WHAT NEEDS TO BE DONE: Reproduce each line from the records that holds "agent".

═══ DATA PROVIDED ═══

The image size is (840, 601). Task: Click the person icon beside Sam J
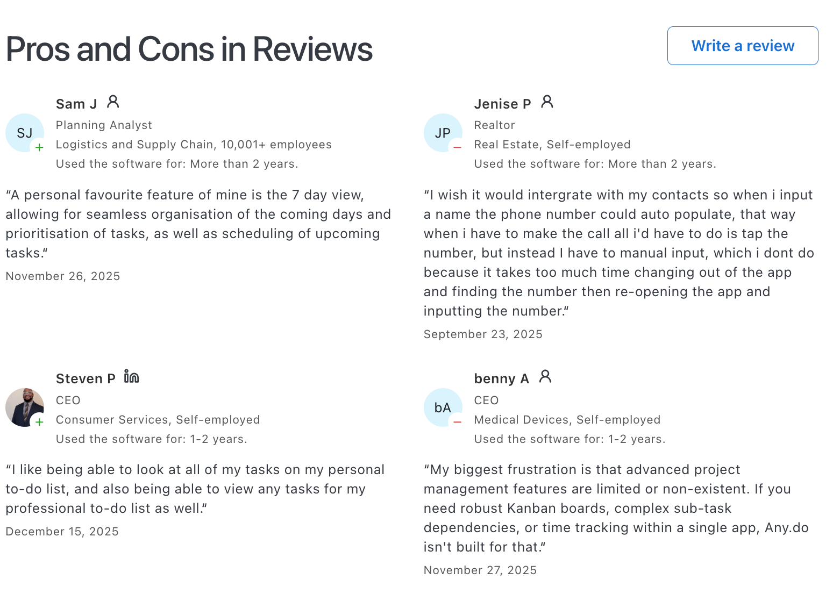tap(113, 102)
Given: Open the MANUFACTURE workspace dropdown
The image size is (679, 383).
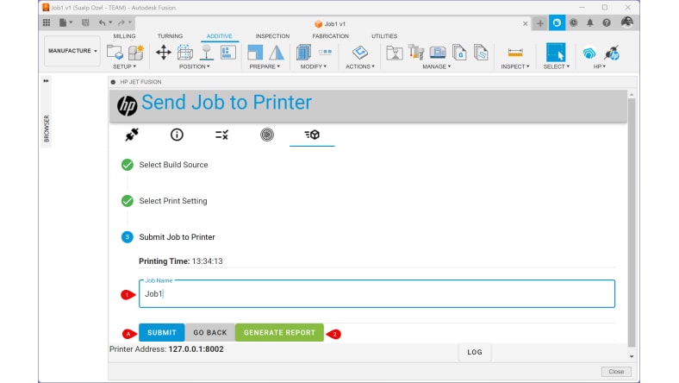Looking at the screenshot, I should [72, 51].
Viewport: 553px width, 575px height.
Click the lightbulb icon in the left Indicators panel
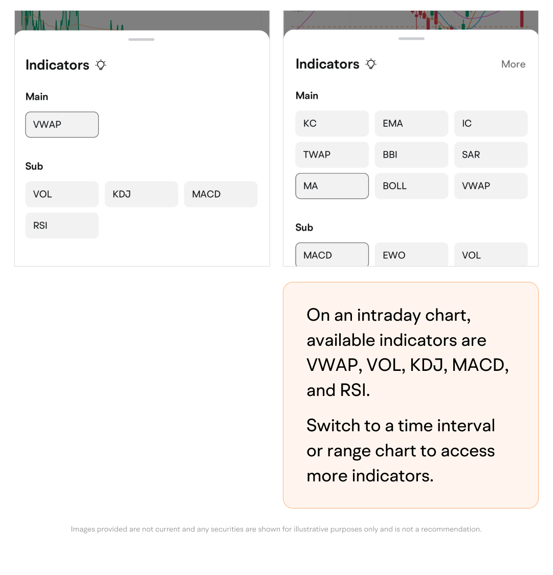pos(101,65)
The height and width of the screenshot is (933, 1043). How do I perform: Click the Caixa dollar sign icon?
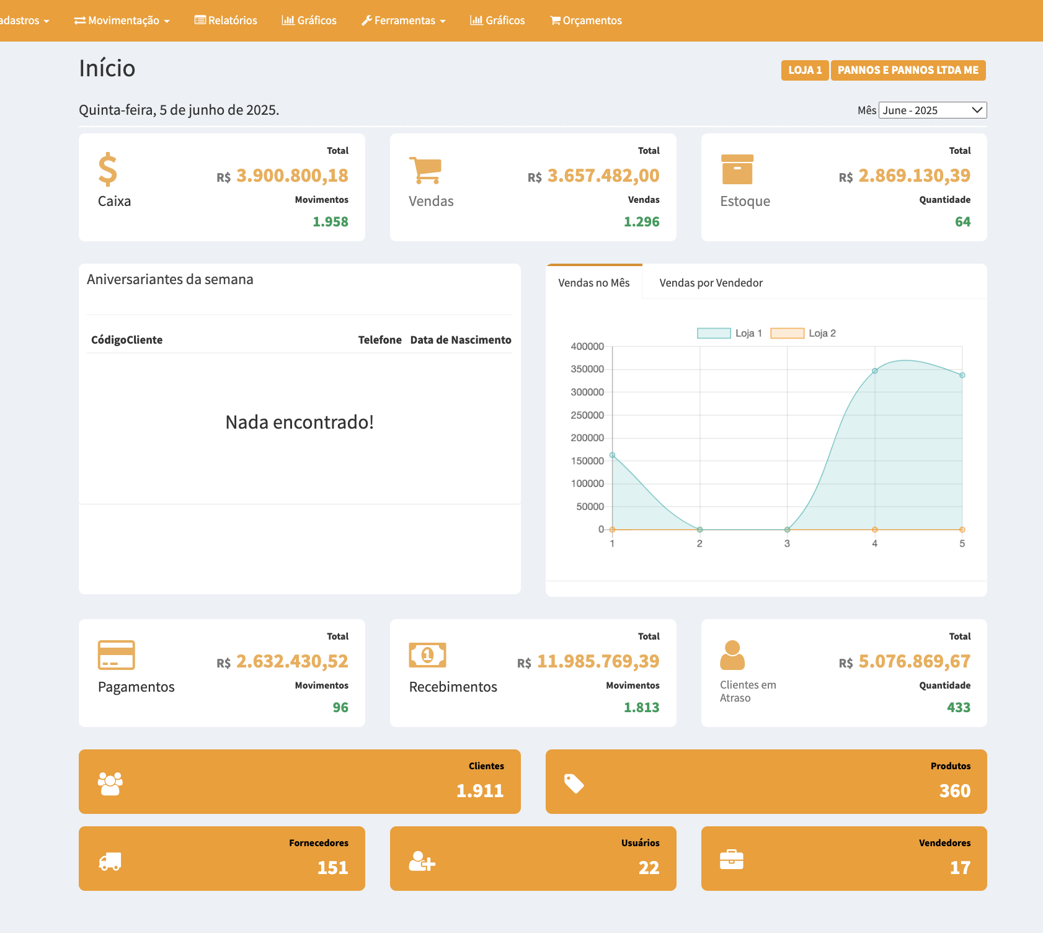[108, 169]
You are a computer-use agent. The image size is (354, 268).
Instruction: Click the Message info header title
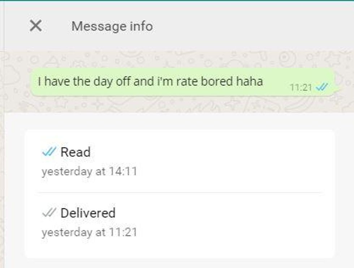(x=112, y=26)
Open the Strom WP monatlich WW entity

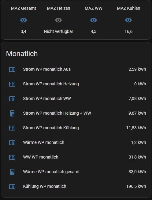[x=76, y=98]
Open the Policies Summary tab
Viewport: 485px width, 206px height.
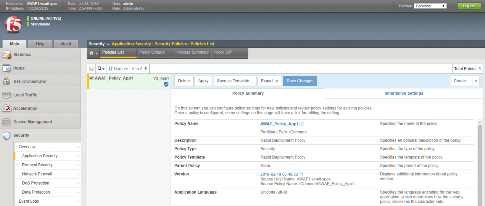pyautogui.click(x=192, y=52)
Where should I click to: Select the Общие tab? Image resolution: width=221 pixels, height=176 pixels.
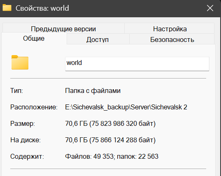click(x=34, y=38)
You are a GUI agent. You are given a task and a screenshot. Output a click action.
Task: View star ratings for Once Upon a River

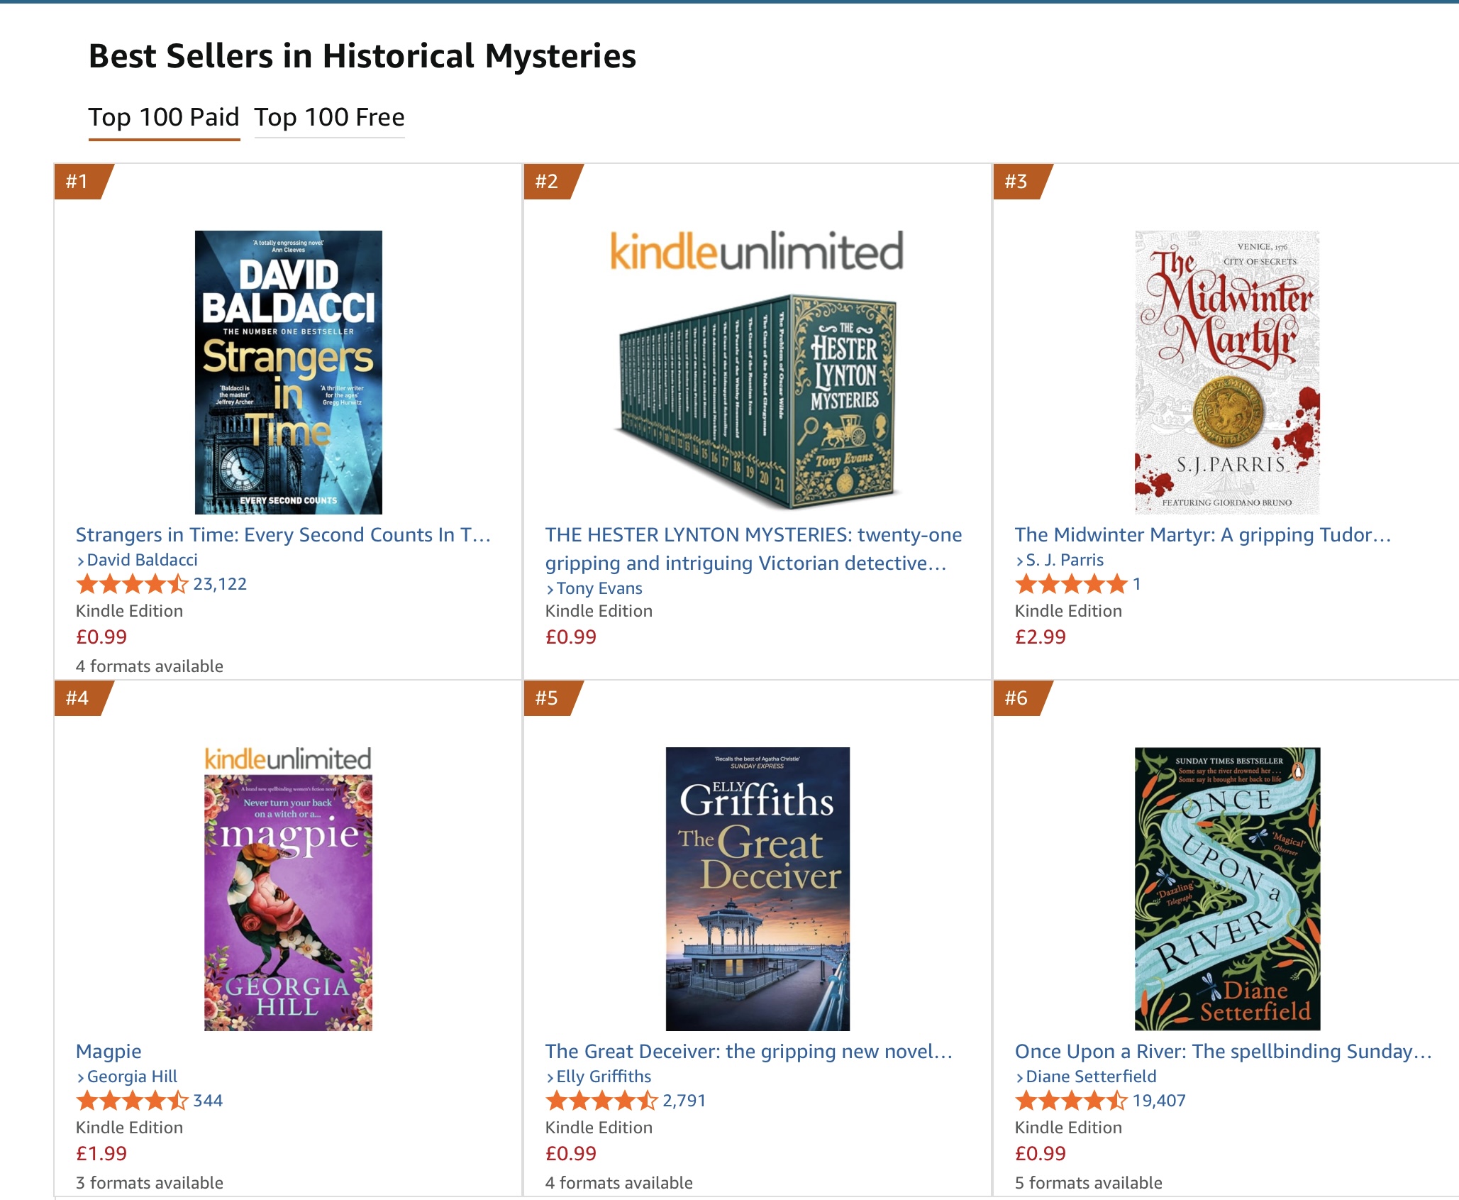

═══

SOLUTION:
You are a computer-use agent. The image size is (354, 268).
You are a GUI agent. You are given a task and a screenshot. Output a click action.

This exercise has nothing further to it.